# Start of Supplied text

Schola Cantorum | Telemann: Day of Judgment (NYC)

Event time: 
Saturday, November 2, 2019 - 3:30pm
Location: 
Alice Tully Hall - Lincoln Center See map
1941 Broadway
New York, NY 10023
Admission: 
Tickets/Registration
Open to: 
General Public
Event description: 

Masaaki Suzuki, conductor
with Juilliard415

Georg Philipp Telemann

Overture in D major, TWV 55: D23 (1763)

Ouverture
Menuet I—Menuet II—Menuet I
Plainte (Sans Flûtes)
Gaillarde—Plainte
Sarabande
Passepied I—Passepied II—Passepied I
Passacaille

Der Tag des Gerichts (The Day of Judgment), TWV 6:8 (1762)

# End of Supplied text
# Start of Extracted data

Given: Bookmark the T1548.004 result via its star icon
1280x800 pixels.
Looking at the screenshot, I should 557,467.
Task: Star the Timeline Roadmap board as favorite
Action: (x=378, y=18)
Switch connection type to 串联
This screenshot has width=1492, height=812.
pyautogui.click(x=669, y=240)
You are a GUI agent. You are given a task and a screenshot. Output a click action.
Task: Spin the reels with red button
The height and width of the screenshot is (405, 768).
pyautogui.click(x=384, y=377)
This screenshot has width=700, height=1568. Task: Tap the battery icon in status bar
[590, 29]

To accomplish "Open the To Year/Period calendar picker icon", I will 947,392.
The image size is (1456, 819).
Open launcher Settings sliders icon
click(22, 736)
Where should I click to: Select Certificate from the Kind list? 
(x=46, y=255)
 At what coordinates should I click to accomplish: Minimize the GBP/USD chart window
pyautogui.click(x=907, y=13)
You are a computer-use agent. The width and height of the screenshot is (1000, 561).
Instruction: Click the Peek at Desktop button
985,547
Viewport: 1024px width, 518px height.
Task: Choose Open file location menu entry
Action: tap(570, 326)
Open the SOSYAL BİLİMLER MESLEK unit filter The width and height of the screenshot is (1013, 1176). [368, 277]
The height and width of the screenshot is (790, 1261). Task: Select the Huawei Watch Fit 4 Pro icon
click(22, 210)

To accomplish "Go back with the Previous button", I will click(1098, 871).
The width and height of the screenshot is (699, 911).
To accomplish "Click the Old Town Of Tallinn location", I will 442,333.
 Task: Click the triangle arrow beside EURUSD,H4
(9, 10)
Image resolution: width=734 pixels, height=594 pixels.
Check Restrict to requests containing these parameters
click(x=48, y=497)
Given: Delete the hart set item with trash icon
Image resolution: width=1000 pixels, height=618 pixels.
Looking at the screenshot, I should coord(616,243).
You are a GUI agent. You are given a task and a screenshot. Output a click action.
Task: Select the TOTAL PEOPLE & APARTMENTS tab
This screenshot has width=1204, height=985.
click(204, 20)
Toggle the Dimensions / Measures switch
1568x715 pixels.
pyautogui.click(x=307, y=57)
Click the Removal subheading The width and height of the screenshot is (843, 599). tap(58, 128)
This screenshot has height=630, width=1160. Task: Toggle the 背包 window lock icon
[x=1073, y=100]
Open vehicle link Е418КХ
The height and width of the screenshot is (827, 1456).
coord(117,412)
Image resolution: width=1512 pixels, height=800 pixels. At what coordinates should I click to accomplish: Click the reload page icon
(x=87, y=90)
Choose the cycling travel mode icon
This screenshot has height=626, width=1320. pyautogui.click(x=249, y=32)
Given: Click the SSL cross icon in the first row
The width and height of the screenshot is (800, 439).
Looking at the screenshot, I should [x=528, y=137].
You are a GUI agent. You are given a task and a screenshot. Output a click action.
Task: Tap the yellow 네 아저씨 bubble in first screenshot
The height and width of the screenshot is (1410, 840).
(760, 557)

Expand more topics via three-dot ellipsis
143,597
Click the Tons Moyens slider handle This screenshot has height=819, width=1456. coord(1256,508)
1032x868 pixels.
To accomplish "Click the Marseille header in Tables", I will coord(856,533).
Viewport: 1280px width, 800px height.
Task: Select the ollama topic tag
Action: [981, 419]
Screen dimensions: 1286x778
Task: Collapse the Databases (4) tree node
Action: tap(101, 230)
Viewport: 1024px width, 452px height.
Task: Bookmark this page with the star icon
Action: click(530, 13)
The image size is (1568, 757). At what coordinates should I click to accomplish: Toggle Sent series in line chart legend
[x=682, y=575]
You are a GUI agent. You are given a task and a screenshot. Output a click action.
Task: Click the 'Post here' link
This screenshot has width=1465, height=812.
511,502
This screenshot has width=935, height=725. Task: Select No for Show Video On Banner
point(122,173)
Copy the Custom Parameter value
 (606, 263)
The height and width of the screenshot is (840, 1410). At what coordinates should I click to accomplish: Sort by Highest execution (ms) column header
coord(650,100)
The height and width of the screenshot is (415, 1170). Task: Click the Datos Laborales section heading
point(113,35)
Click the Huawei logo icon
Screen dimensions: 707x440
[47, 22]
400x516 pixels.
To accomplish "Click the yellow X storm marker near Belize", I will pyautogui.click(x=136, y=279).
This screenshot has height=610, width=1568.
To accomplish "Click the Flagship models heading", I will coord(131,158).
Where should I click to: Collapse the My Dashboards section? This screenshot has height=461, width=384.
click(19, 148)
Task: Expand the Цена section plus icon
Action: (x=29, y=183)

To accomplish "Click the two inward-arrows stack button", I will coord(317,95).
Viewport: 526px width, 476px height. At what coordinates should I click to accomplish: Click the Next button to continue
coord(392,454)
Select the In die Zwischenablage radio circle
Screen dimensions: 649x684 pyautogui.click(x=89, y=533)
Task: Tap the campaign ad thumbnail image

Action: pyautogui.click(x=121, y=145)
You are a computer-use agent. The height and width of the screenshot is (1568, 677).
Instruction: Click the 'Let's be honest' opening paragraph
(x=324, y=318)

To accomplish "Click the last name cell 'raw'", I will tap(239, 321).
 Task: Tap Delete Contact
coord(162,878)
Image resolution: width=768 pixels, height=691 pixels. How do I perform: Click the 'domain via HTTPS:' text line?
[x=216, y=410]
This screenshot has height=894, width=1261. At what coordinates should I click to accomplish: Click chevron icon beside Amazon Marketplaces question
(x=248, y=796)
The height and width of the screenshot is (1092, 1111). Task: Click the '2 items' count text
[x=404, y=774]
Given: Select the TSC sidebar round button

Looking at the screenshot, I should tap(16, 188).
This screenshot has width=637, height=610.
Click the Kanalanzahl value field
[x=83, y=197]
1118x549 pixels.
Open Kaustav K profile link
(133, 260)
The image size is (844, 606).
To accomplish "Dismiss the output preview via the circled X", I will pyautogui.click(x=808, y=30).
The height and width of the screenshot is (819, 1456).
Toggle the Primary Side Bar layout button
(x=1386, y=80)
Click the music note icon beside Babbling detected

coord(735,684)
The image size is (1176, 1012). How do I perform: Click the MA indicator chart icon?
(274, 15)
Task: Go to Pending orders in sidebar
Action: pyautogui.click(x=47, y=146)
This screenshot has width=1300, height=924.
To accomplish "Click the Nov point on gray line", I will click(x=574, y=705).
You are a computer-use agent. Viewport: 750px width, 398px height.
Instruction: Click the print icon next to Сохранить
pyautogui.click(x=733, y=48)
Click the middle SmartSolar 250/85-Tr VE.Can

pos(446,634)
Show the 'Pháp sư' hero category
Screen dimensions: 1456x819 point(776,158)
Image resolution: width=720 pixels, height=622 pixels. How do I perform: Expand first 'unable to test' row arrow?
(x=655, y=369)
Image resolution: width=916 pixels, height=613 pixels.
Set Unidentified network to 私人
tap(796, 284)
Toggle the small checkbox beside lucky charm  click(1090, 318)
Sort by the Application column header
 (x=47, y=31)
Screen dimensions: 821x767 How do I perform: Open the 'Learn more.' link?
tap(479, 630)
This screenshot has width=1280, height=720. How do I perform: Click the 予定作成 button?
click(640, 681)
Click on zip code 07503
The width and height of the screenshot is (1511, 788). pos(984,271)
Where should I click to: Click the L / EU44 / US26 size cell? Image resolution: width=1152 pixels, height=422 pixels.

# End of Extracted data

### To do
Say whether each statement agrees with the concert listing, answering yes or no and quoting the words from the listing that decide it. 1. The concert takes place at Alice Tully Hall. 2. The Overture in D major dates from 1762. 3. The event is open only to Juilliard students.

### Result of this exercise
1. Yes: "Alice Tully Hall - Lincoln Center"
2. No: "Overture in D major, TWV 55: D23 (1763)"
3. No: "Open to: General Public"